Data shown ▸
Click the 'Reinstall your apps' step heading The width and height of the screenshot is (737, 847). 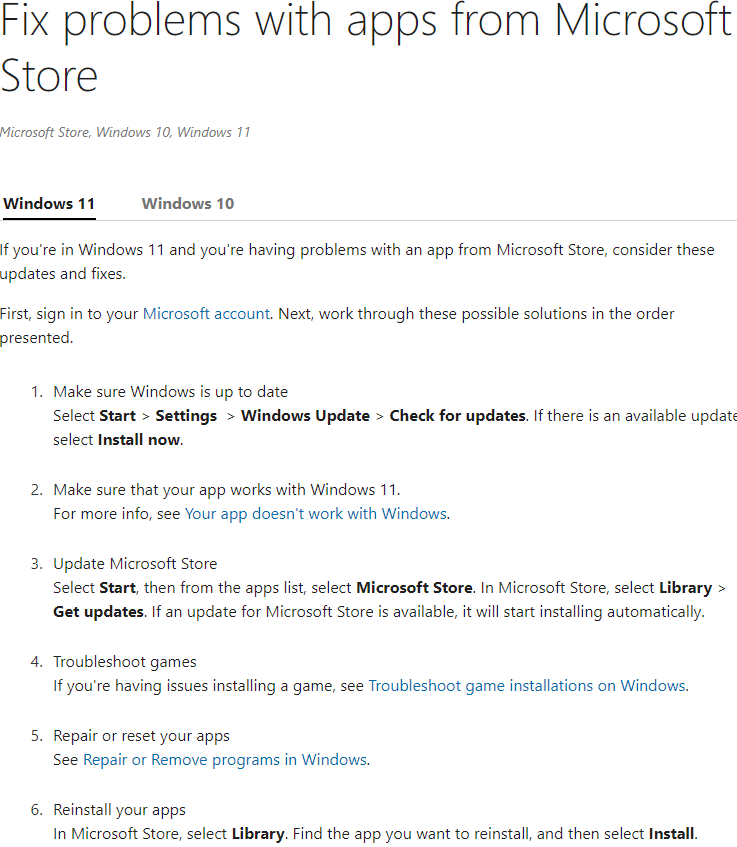pyautogui.click(x=119, y=810)
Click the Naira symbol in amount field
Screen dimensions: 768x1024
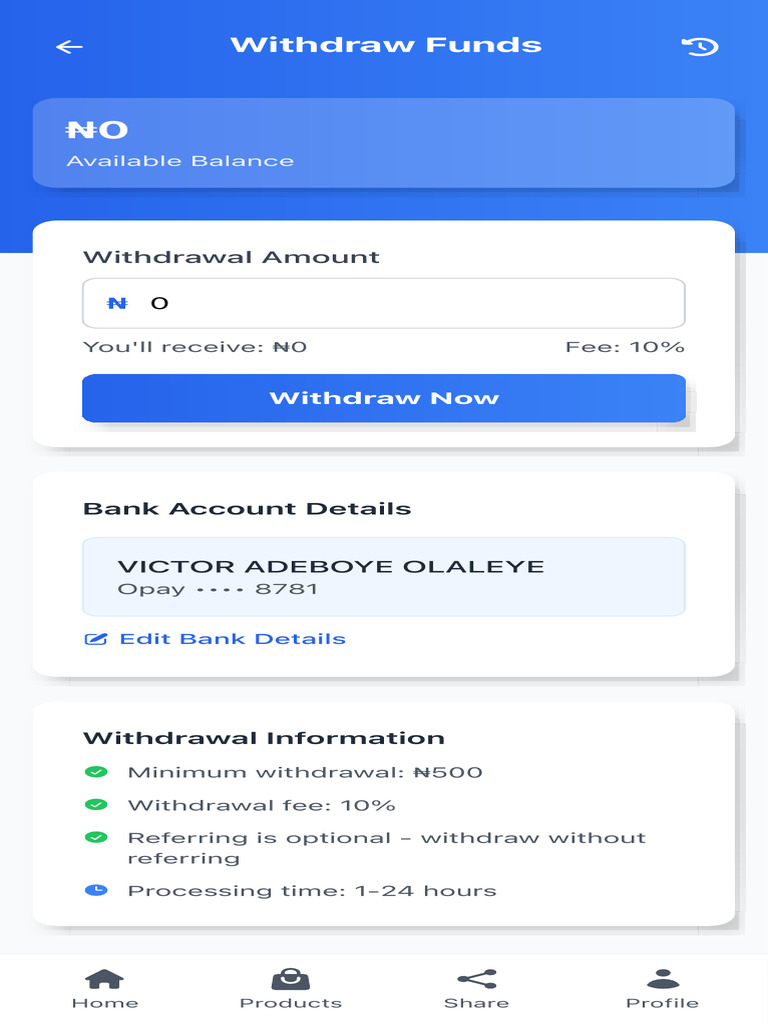(117, 303)
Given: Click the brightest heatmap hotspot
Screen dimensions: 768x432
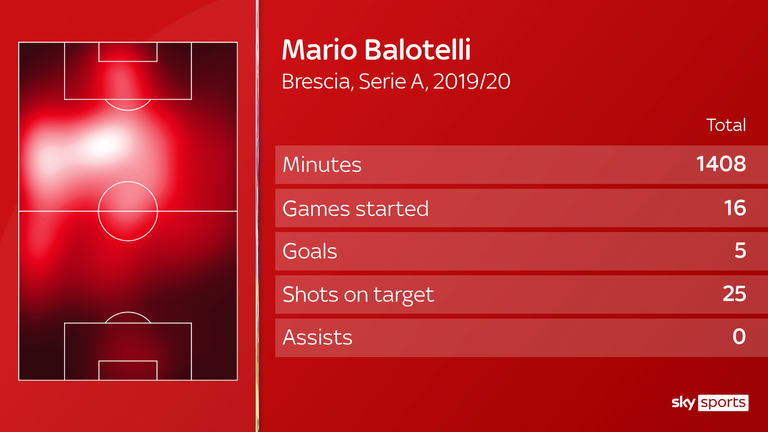Looking at the screenshot, I should 104,145.
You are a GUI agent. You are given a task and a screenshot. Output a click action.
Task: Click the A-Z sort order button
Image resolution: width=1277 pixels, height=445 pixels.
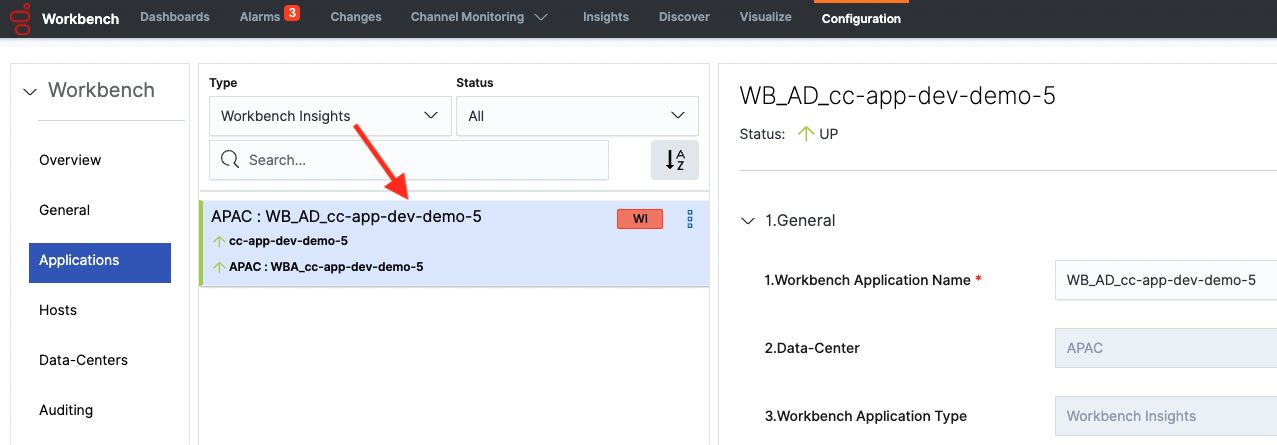[x=675, y=160]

What to do ▸
Reproduce exactly the lines from the one containing "Screen dimensions: 768x1024" through the last line of the records, both included, leaving out every picture.

Problem solution ▸
Screen dimensions: 768x1024
(117, 303)
Given: Click the brightest heatmap hotspot
Screen dimensions: 768x432
Looking at the screenshot, I should 104,145.
You are a GUI agent. You are given a task and a screenshot. Output a click action.
Task: Click the A-Z sort order button
Image resolution: width=1277 pixels, height=445 pixels.
[x=675, y=160]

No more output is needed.